[What you will do]:
Every line in the records below with the string "computer" needs to be copied out.

[Data]:
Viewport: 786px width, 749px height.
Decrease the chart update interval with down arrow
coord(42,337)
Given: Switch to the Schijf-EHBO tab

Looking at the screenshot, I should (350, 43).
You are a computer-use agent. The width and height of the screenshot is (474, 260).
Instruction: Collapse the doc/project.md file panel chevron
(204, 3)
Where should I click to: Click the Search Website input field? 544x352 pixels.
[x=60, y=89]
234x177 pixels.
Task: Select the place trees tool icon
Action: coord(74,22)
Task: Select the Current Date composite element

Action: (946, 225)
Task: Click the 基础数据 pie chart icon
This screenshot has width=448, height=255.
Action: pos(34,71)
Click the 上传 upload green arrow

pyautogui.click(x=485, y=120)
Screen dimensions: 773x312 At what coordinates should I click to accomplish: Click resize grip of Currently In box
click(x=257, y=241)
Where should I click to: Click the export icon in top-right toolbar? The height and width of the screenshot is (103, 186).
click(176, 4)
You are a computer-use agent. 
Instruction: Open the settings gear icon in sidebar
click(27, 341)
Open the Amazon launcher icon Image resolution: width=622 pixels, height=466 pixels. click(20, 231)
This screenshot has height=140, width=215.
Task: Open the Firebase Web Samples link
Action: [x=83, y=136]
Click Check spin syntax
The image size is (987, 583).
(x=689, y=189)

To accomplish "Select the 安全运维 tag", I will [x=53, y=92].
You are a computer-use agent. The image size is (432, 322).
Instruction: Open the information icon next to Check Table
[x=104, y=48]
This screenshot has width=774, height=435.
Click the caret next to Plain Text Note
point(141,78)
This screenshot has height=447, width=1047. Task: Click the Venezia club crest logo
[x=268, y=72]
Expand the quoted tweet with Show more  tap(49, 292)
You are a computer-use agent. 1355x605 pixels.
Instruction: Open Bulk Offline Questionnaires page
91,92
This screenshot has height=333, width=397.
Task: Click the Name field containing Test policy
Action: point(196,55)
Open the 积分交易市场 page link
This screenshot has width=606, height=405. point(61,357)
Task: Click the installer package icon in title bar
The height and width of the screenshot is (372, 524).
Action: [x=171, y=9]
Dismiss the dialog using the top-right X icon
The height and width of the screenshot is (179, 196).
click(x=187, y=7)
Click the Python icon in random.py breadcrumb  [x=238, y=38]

[Answer to the exercise]:
You are a computer-use agent. The width and height of the screenshot is (474, 260).
You are a computer-use agent. 
You are a computer-use agent. The image size is (432, 322).
You are a computer-use agent. 1355x605 pixels.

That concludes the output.